Parte da questo lungo preambolo un’idea che mi è balzata in mente qualche giorno fa: scegliere ogni mese le foto che lo raccontano. Non esteticamente belle, ma personalmente importanti.

La prima non poteva che essere il racconto di quel bellissimo pomeriggio passato a casa delle zie: #1 La mia famiglia, la nostra storia.

Questi gli altri scatti che raccontano il mio Gennaio:

#2 A volta basta solo guardarsi intorno. Il cielo della periferia sud di Milano che combatte contro il grigiore degli ultimi giorni. E poi la tenacia dell’azzurro vince.

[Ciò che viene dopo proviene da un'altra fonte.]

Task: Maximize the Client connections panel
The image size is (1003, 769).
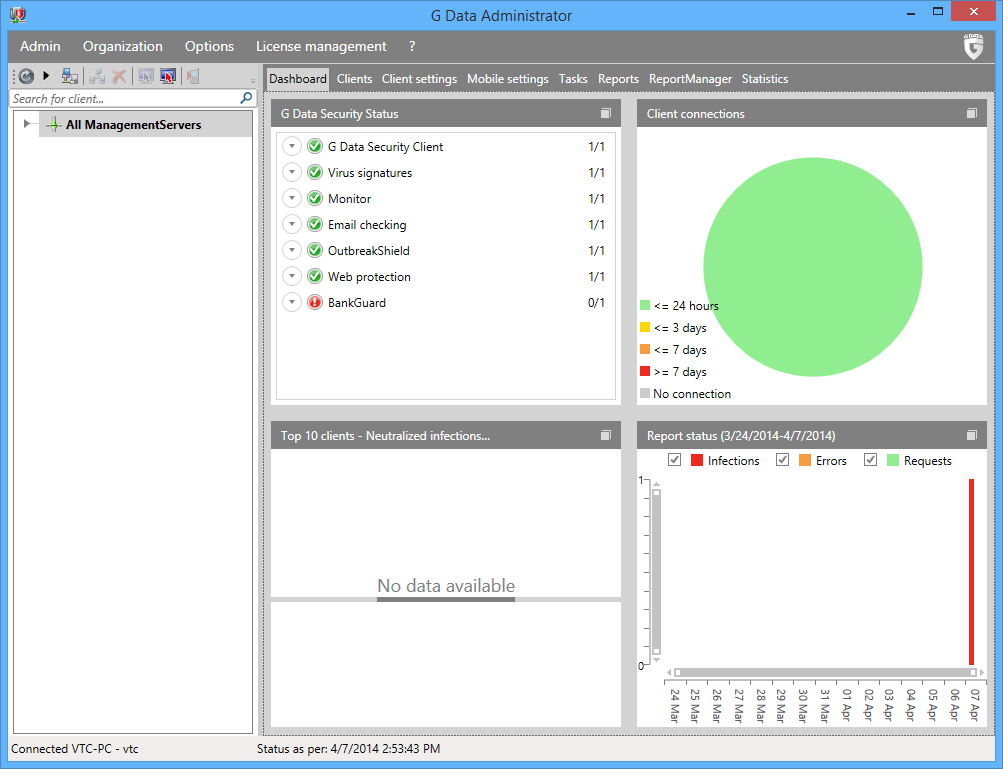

#3 Rifiorirò a primavera. C’è chi sa aspettare. E se ne sta lì, ai bordi della strada, a guardare la gente passare. Giorno dopo giorno sopravvive al freddo e aspetta. Visto così è solo un tronco spoglio. Mi sono ripromessa di farvelo vedere di nuovo a primavera.

#4 Del perché l’amore per la lettura è un grande dono. Per un semplice motivo: i libri, i buoni libri, ti fanno vivere una, dieci, centomila vite, in una vita sola. Ho amato questo libro di un amore intenso e fulminante. E mercoledì ve ne parlo.

#5 #6 Il tempo in famiglia. Abbiamo un obiettivo noi tre quest’anno (no, non io la nana e Gonzo. Intendevo la nana, il Ninnatore ed io): il tempo insieme. Per questo i prossimi scatti sono tra i momenti più belli di questo mese:

una domenica pomeriggio di film e coccole

una festa di compleanno ai gonfiabili

un week end malaticcio.

E da questa foto riprendiamo domani (ché è stato un week end piuttosto impegnativo, eh).

Vi auguro un buon lunedì, con la speranza che anche il vostro Gennaio sia ricco di bellissimi ricordi.